TASK STATEMENT:
Go to the line containing "Task: Open the By Quang Lam developer link" below; retype it and all following lines exactly, and leave out the pictures.

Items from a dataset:

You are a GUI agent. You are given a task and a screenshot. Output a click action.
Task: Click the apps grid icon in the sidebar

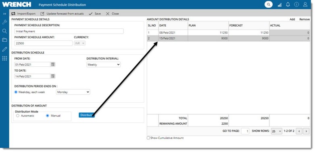4,58
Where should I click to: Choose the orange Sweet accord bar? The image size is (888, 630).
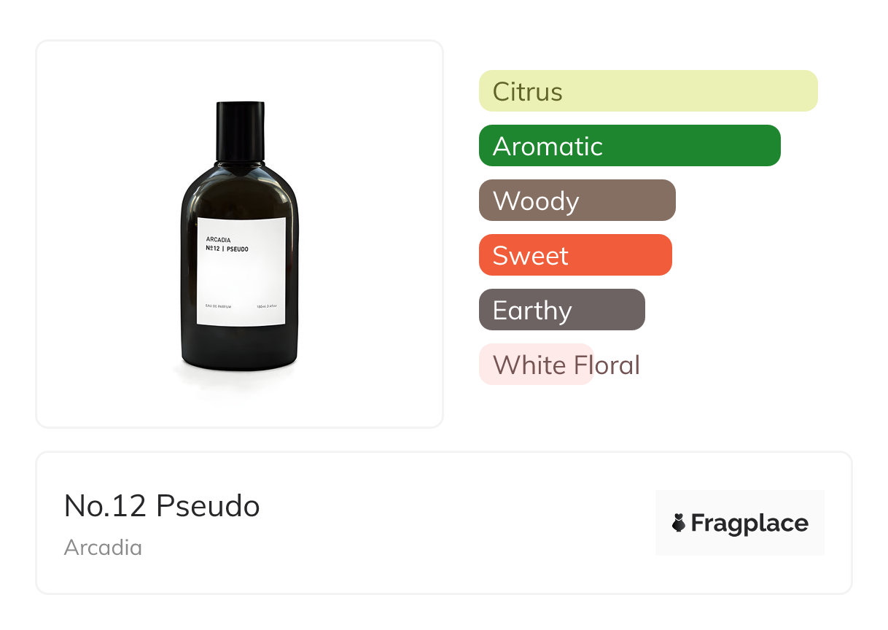coord(575,255)
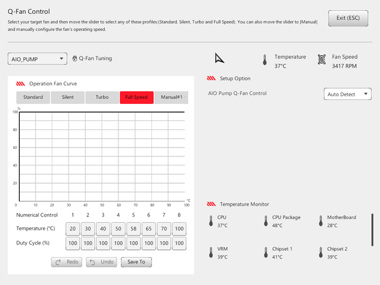Click the VRM thermometer icon
This screenshot has width=380, height=285.
[211, 253]
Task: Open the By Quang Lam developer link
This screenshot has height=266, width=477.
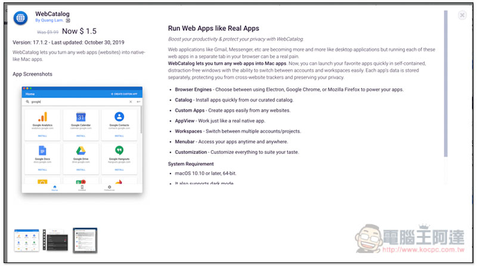Action: tap(49, 20)
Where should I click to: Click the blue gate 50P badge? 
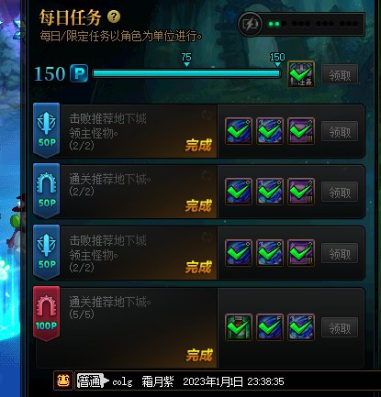46,191
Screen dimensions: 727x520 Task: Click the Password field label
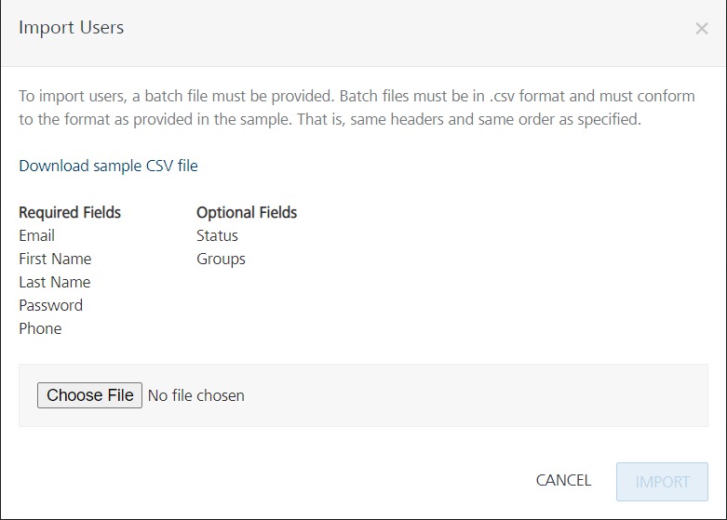tap(50, 306)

FINISHED TASK:
Task: Open the By Quang Lam developer link
This screenshot has height=266, width=477.
Action: tap(49, 20)
Where should I click to: Click the blue gate 50P badge? 
46,191
Screen dimensions: 727x520 Task: Click the Password field label
tap(50, 306)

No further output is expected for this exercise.